* ФРАГМЕНТ ТЕКСТА

┄┄┄┄┄┄┄┄┄┄┄┄┄┄┄┄┄┄┄┄

Арьес полагал, что образ Страшного суда отсутствовал в начале Средневековья, когда якобы доминировала вера в то, что покойники мертвым сном спят и будут продолжать спать вплоть до Второго пришествия. По его утверждению, лишь в XII–XIII веках, когда на западных порталах соборов появляются сцены Страшного суда, сложилась самая его идея. Далее, Арьес считал, будто мысль об индивидуальном суде над душой человека, происходящем в момент его кончины, относится лишь к XV столетию, поскольку в это время появляются гравюры, изображающие подобный суд: у смертного одра умирающего собираются ангелы и демоны, между которыми происходит тяжба из-за души индивида. Итак, на смену Страшному суду, когда Христос будет судить весь род людской, в конце Средних веков приходит суд над одиночкой. Это изменение – смена "великой эсхатологии" "эсхатологией малой" – объясняется, по Арьесу, ростом индивидуализма, "освобождением личности" от традиционных психологических пут. Это изменение происходит, собственно, уже в эпоху Возрождения.
Более внимательное обращение с историческими источниками и расширение их круга побуждает сделать существенно иные выводы. Во-первых, идея Страшного суда изначально присутствует в христианстве, причем Евангелия говорят как о суде, который произойдет "в конце времен", после Второго пришествия (Мф 24:3 сл.; 25:31–46; 26:29; 13:39 сл., 49–50; 19:28 и др.), так и о карах грешникам и наградах праведникам, которые воспоследуют незамедлительно после кончины индивида. Христос говорит распинаемому вместе с Ним преступнику: "…истинно говорю тебе, ныне же будешь со Мною в раю" (Лк 23:43; ср. 9:27). Сразу же после смерти нищий оказывается в лоне Авраамовом, а богач – в аду (Лк 16:22 сл.). Но то, что у Матфея имеется в виду коллективный суд после Второго пришествия, тогда как у Луки речь идет о решении участи индивидуальной души непосредственно после смерти человека, не порождало разительного противоречия, поскольку первые христиане ожидали скорого возвращения Христа – они ощущали себя живущими накануне исполнения последних сроков.
Разрыв между идеями "великой" и "малой" эсхатологий обострился в последующий период, когда конец света оказался отдаленной перспективой. Арьес не прав, утверждая, будто в Раннее Средневековье отсутствовала идея Страшного суда. На самом деле в иконографии традиция его изображения восходит по меньшей мере к IV веку, а в период Каролингов такого рода памятников было уже довольно много. Страшный суд представлял собой реалию христианского сознания с самого начала средневековой эпохи.

┄┄┄┄┄┄┄┄┄┄┄┄┄┄┄┄┄┄┄┄

* ИСХОДНЫЕ ДАННЫЕ
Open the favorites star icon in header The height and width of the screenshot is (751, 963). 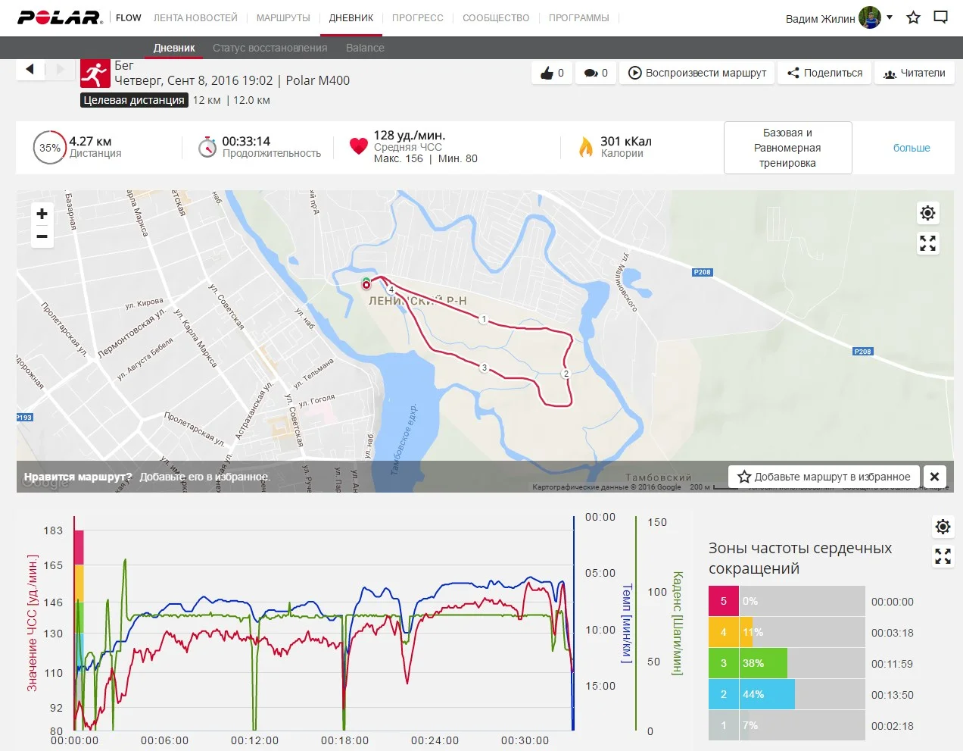(x=914, y=17)

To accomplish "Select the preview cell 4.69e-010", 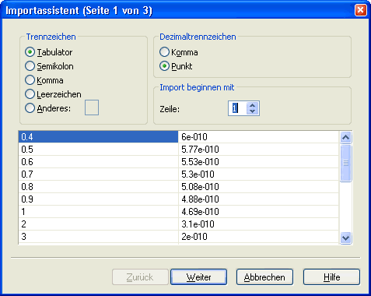I will [258, 212].
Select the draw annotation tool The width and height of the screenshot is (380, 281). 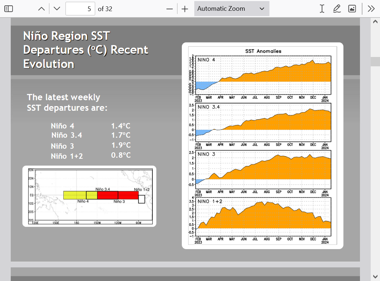pyautogui.click(x=337, y=9)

┄┄┄┄┄┄┄┄┄┄┄┄┄┄┄┄┄┄┄┄

* ЧТО СДЕЛАТЬ
К какому веку, согласно фрагменту о Страшном суде, восходит традиция его изображения в иконографии? Отвечайте, опираясь только на фрагмент текста.

* ОТВЕТ
По меньшей мере к IV веку.